My mother-in-law is a real stickler for etiquette. Before our wedding, she was informed that we had not sent a thank you note to a friend of hers for a gift that was sent. It turns out that the gift was lost in the mail. The gift was located and a thank you note was sent to her friend with an apology. My mother-in-law was convinced we had received the gift, failed to write a thank you note, and passed it off like the gift was lost. This was far from the case.

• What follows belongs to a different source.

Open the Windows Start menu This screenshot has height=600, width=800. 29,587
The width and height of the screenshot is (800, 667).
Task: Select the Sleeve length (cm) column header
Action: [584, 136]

A couple months later, she gave my husband a birthday gift while we were celebrating at a restaurant with a number of his family members. Two days later, my mother unexpectedly died. Understandably, everything was very chaotic for some time. My husband and I both spent two weeks in my mother’s hometown, tending to funeral arrangements and being with my family. About three days before we were due to return home, my husband received a call from his mother. She informed him that she had not received a thank you note for his birthday gift and that two weeks was plenty of time to get it written and mailed. Mind you, his birthday was two days before my mother’s death and my MIL knew we had been in another town for the past two weeks. However, she didn’t seem to budge about the fact that my husband was rude for not sending a thank you note, regardless of the circumstance surrounding the tardiness.
We returned home three days later and I reminded my husband to send his mother a thank you note but not to acknowledge that it was late. (Normally, I feel that two weeks is the deadline for most thank you notes but I felt that sending it three weeks after his birthday was pretty good considering all we had been through in the past two). My MIL called a few days later, thanking my husband for the lovely note.
I still, begrudgingly, send this woman thank you notes and while I have never confronted her about this most recent event, God help us all if she tries to call either of us out on our “poor” etiquette again! 1026-10
The lure of etiquette for some people is that it becomes a legalistic sledge hammer to beat others into complying with their rigid perspective of the world. They forget the main backbone of good manners is the gracious extension of kindness when circumstances merit it.